Archive for the ‘software’ Category

Erroneous “This modification will affect transactions from closed periods…” prompt in Quickbooks

Friday, May 8th, 2015

I was highly disappointed to discover that a current version of QuickBooks will give this error message:quickbooks-depends-on-computer-date-format

 

 

If you have your Windows user date format set differently from the other users of QuickBooks – I assume that it would work on some days and not others! At this particular client’s site, 2 users were using a mm/dd/yyyy date format, and the 3rd, the person who couldn’t make postings, was using dd/mm/yyyy. I was able to triage this to a Windows user issue, since other QuickBooks users using this fellows Windows login also were not able to make postings.

It took a few tries while searching Google to find the magic search terms to confirm that I wasn’t the first to find this particular issue.

It is 2015, I would have bet that a very common software package from a large firm would have had time to learn to convert dates to a single standard, maybe UTC,  prior to applying business logic. But… I would have lost that bet with QuickBooks.

Meh, I guess this gives us something to point to when people find bugs in our websites. :)
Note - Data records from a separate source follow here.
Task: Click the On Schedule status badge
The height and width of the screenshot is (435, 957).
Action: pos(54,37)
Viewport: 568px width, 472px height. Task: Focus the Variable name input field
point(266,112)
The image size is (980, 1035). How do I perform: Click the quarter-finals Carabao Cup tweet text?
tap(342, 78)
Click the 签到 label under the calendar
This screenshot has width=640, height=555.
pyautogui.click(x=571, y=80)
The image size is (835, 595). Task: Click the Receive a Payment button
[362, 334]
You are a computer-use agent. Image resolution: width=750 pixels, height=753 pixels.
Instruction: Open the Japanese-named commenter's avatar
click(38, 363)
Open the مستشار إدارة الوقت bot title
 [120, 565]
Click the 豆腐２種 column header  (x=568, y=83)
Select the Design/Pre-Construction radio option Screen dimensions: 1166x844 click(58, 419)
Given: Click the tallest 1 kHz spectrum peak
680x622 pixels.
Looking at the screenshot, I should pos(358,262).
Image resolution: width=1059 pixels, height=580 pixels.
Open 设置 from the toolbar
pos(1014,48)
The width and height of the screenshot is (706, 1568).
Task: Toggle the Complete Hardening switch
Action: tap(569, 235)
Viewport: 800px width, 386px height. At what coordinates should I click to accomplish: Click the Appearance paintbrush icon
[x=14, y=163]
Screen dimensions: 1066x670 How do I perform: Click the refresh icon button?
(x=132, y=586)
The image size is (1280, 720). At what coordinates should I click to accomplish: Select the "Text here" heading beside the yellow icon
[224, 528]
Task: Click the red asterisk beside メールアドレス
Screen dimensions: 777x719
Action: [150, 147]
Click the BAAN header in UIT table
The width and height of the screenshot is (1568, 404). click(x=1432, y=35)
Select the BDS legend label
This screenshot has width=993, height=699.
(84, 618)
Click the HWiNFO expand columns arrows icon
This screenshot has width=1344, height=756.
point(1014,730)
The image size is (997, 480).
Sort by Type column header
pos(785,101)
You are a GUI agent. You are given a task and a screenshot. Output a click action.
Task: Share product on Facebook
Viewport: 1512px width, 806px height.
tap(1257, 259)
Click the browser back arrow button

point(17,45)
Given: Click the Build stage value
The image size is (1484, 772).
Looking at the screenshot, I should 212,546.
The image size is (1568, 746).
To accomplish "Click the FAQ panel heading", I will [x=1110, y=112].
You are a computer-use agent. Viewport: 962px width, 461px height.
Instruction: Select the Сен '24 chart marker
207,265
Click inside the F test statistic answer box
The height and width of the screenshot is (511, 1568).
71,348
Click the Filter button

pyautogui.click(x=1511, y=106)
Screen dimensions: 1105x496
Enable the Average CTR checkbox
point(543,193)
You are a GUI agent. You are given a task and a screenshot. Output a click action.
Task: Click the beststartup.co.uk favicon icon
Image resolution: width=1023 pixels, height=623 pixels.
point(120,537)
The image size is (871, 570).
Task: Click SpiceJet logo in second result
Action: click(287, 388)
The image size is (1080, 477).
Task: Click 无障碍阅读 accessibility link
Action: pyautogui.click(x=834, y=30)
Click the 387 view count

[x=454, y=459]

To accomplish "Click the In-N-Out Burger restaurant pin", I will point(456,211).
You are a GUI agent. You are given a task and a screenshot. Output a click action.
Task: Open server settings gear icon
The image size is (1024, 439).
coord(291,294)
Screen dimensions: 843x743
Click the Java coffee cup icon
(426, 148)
Google Drive broke itself? Deleting the user settings…

Monday, February 2nd, 2015

About 3 weeks ago, I think Google Drive tried to update itself and broke itself. This happened on multiple computers running at one of our client’s businesses. These were Windows XP Pro computers, in Workgroup mode, and the users are running in Limited User accounts. I’m not 100% what the trigger to the problem was – it didn’t seem to be a  wide spread problem, since, my brief web searches on the topic didn’t turn up anything recent.

I tried an uninstall and re-install of Google Drive, but that didn’t work. In hindsight, I should have tried disconnecting the drive from a Google user account, and then re-connecting it.

What I actually did was to delete the Google Drive user level files (and, as it turns out, the settings). As far as I can tell, this seems to reset the software. It looks like Google Drive doesn’t really use the Windows Registry – this makes sense, it makes it easier share code across platforms like OSX or Linux (if such clients exist).

So, I renamed this folder, to “break” Google Drive:

C:\Documents and Settings\%username%\Local Settings\Application Data\Google\Drive

I think Windows Vista and later would have it here: C:\Users\%username%\AppData\Local\Google\Drive

 

Upon re-opening the Google Drive client, I was prompted to do the initial setup. And after entering the Google Account username and password, and pointing to the original drive folder, it started to work. There was an initial sync check, where all the files were compared to the cloud copy, and then a prompt to correct any discrepancies.

I’m not impressed that this happened, it makes me wonder about all these automatically updating programs, like Chrome (which has also caused me grief after an automatic update).

Free way to trim a WMV File

Friday, August 12th, 2011

The other day I wanted a 5 minute segment from a WMV, Windows Media Video, file. To be more precise, the codecs used are WMA2 for audio and WMV3 for video, according to VLC.

My normal tools of choice for taking clips from video are VirtualDub, and Avidemux. Unfortunately, both of these tools failed on the WMV file. Both could preview the input file, but neither was able to create a new video file that worked. I tried both the fast “copy” method, and the full re-compress method. This didn’t surprise me too much, neither application is known to work very well with Microsoft WMV files, and I think I’ve run into this issue in the past. Both work great for AVI, MP4, and various other files that I’ve worked with over the years.

I really wanted this video clip, so I did some searching for some new tools to use.  I found AsfBin, which is free for non-commercial use. It worked like a charm.  The preview window seems a bit quirky for me, but the resulting file works fine, so I’m happy.

 

 

Whoops. The Perceptus Forums needed some fixing.

Sunday, August 8th, 2010

Whoops. The login pages to the Perceptus Forums, has been broken, probably for a while – it’s a quiet forum, it was easy to miss.

Anyway, it has been fixed. It’s too bad we don’t get frequent posts, or else we would have noticed earlier.

Explorer.exe Crashes After Selecting a Large HuffYUV AVI File

Sunday, March 28th, 2010

I’m playing with massive 20GB-90GB video captures from the TV tuner. You learn a few tricks when you start playing with 50GB files. It’s mind boggling, only a few years ago, the hard drive in my day-to-day computer was not this big!

Anyway, they’re HuffYUV compressed AVI’s. HuffYUV is a neat codec for video capture, it’s lossless, and it’s fast. I am transcoding these files to MPEG4 on the computer downstairs, but, Windows’ explorer.exe kept crashing every time I highlighted the .avi. It was either the massive file size, or something with the AVI. It turned out to be the code, HuffYUV, I think.

Installing ffdshow tryouts, which includes a multitude of codecs for Windows, including HuffYUV, seems to have done the trick! Plus, I’ve probably updated a whole bunch of codecs that were several years old on that computer.